### TEXT SECTION
_ _ _ _

Today, a “giant” of a man transitioned from this life to the next.  He was diagnosed with cancer less than two weeks ago and died surrounded by his beloved wife and family.  He was a giant in so many ways, his love of God, his passion for justice and his commitment to the church oh…and he stood over 6’6″.  His name was Reverend Charles Curtis and looked like ever picture you have ever seen of Abraham Lincoln.

Like Lincoln, Charles had a deep sense of what is just and right and good.  Back in the sixties, Charles and his family were threatened when he stood up for the right of all people to be welcomed in the church and the neighborhood regardless of their race or the color of their skin.  Charles marched for justice, preached the love of God for all and lived his faith and belief in word and deed.  He served the local church as pastor, preacher and teacher.  He served the annual conference as a leader, District Superintendent, and mentor of clergy.

_ _ _ _

### MATERIAL SUPPLIED
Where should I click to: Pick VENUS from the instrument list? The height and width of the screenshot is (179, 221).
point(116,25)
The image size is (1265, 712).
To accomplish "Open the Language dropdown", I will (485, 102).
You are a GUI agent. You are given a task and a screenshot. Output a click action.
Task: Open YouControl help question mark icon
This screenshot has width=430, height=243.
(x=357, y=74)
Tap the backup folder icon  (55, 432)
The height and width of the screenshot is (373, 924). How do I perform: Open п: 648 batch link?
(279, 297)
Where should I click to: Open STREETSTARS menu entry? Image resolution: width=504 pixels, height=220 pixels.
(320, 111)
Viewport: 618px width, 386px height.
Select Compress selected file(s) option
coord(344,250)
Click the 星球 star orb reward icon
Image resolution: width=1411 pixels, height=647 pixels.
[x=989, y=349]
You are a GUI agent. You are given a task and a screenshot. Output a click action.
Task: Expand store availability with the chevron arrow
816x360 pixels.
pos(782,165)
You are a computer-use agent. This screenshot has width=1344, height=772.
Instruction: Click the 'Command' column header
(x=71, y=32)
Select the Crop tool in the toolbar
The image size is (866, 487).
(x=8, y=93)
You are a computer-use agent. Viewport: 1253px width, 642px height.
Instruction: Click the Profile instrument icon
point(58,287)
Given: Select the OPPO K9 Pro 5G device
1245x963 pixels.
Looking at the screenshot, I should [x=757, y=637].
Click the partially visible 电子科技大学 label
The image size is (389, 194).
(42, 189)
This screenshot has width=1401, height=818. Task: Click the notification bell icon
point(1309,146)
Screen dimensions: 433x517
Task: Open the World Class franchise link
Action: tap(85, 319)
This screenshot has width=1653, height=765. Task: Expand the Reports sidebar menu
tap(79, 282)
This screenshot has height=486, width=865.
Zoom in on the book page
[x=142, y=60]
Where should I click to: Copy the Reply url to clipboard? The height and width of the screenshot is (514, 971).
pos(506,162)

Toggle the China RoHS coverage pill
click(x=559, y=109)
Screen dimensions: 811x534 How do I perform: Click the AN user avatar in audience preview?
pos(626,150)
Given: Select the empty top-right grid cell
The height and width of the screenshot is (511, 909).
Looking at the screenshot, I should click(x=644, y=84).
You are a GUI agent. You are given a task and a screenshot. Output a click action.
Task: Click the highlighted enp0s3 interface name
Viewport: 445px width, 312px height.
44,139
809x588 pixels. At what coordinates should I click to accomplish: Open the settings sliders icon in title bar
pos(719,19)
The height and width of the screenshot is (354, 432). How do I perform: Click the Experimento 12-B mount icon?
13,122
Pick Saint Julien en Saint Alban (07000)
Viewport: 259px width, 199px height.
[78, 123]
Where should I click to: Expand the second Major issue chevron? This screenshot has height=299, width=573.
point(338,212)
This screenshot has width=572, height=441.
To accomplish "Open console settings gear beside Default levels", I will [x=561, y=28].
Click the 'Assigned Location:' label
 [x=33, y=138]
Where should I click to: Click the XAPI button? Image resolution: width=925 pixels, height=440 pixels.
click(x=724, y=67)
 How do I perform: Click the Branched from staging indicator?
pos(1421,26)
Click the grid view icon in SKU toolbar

_ _ _ _

### ASSIGNED TASK 1
Please list every role that the tribute to Reverend Charles Curtis says he served in, for the local church and for the annual conference.
### ASSIGNED TASK 2
From the tribute to Reverend Charles Curtis, copy word for word the part starting with "Like Lincoln, Charles" and going on through "mentor of clergy.".

### EXPECTED ANSWER 1
pastor, preacher, teacher, leader, District Superintendent, mentor of clergy

### EXPECTED ANSWER 2
Like Lincoln, Charles had a deep sense of what is just and right and good.  Back in the sixties, Charles and his family were threatened when he stood up for the right of all people to be welcomed in the church and the neighborhood regardless of their race or the color of their skin.  Charles marched for justice, preached the love of God for all and lived his faith and belief in word and deed.  He served the local church as pastor, preacher and teacher.  He served the annual conference as a leader, District Superintendent, and mentor of clergy.